* [PROVIDED DATA]
---*---

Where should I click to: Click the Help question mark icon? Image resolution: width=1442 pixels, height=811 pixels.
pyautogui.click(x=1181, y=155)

---*---

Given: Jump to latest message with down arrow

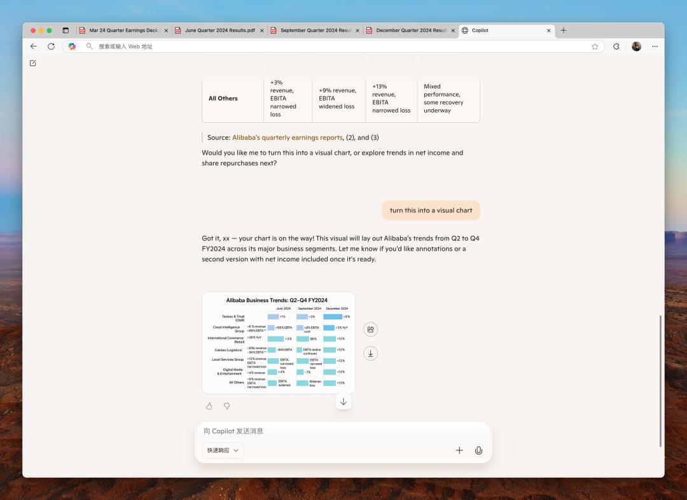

---*---

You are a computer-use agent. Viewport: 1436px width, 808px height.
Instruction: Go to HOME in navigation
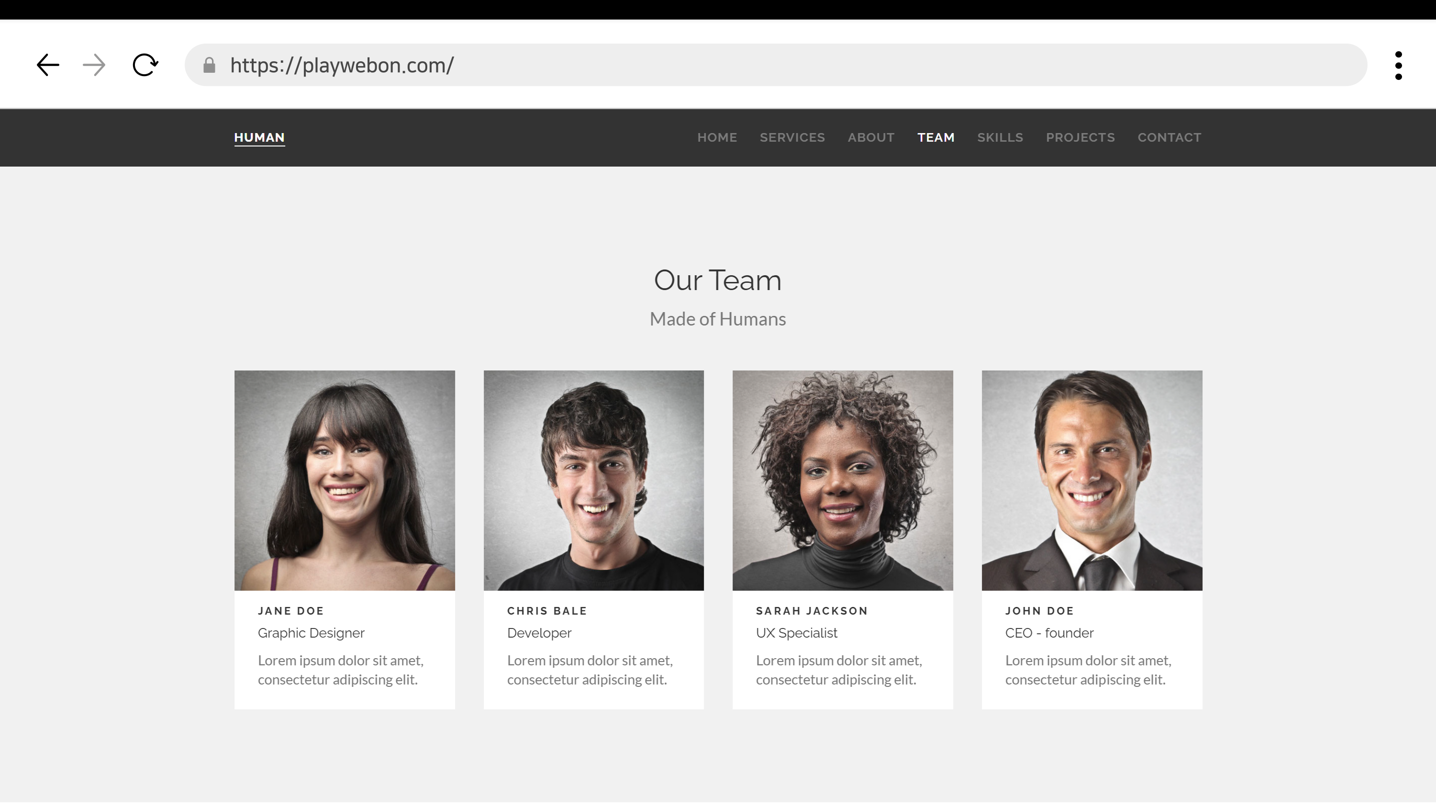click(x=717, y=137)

---*---

* [AIM OF THE TASK] Retype the entries word for word, starting at the line containing "Where should I" and ending at the line containing "pyautogui.click(x=1181, y=155)".

* [COMPLETE OUTPUT]
Where should I click to: Click the Help question mark icon? Image resolution: width=1442 pixels, height=811 pixels.
pyautogui.click(x=1181, y=155)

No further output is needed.